Exactly again what happens in the parable of the ten virgins. No entrance for evil doers. Evil doers are people who don’t shed Jesus’ light, who don’t choose God’s characteristics in their lives: charity, love, mercy, grace.


Information


Keywords are ‘wise’ (here translated ‘sensible’) and ‘foolish’. In the Bible ‘wisdom’ has a special meaning. When I am able to connect every aspect of my life with God’s commandments: that is ‘wisdom’. ‘Wisdom’ is living according to God’s Law. The contrary is ‘foolishness’.

Once more we go back to the Sermon of the Mount. There Jesus says to his disciples, ‘You are the salt of the earth...’ (5:13). Salt is an image for the Spirit of God. Then Jesus continues (I translate the Greek text as literally as possible), ‘... but if the salt becomes foolish(!) in what shall be salted?’


Picture Meditation


At the bottom of the painting  we see the ten virgins sleeping. Five of them have a burning candle in their hands; the other five…; nothing to see. Then the king approaches in the top left corner.

The moon indicates that it is in the midst of the night. Along the diagonal between these two scenes a separation takes place. In the centre the five without light show their extinguished candles dramatically. The five with light are following the king through the gate of his feast.

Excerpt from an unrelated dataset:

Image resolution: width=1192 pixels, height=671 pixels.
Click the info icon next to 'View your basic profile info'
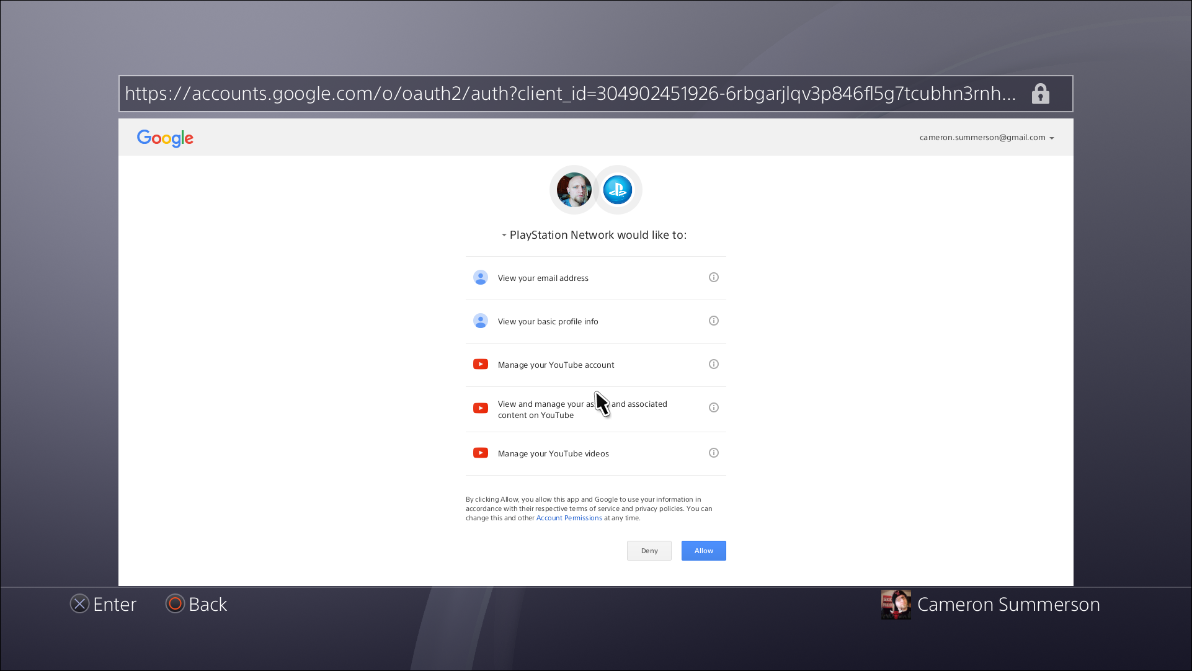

In the lower left corner we see the other five on their way to buy some oil. They have to dive under the tunnel of the pink road; at the other side we see them again now with lightened candles, filled by a merchant woman who is just visible on the right side of the painting. But the gate remains closed. Is it the king himself - without his crown -  who speaks to them over the edge of the wall? Or is it a servant?

In the background we see how the first five virgins enjoy a heavenly meal in companionship with the king.

Looking at the composition of this painting I realise that the five virgins without light are placed in the centre of the painting. All together they are pictured four times. The other five on the other hand only three times. What could be the meaning of that?

What does all this do to me? Am I one of the virgins with a burning candle? Living according to God’s characteristics? Can I say of myself that I am (God’s) light in our world?

And what is the meaning of the two little women, clothed in red, in the lower left and right corners? Can I identify myself with one of them?

Post scriptum


Isn’t it a little bit cruel and egoistic that the five virgins with burning lights refuse to give of their light to the other ones? I have to keep in mind that Jesus is speaking about the discerning moment in my life. When I am ‘sleeping’. Image of my death?

We could compare this with a final examination. On that moment I cannot copy the text of the person besides me, neither can I say, ‘Give me something of your knowledge.’ I should have spent the time before the examination to collect the knowledge.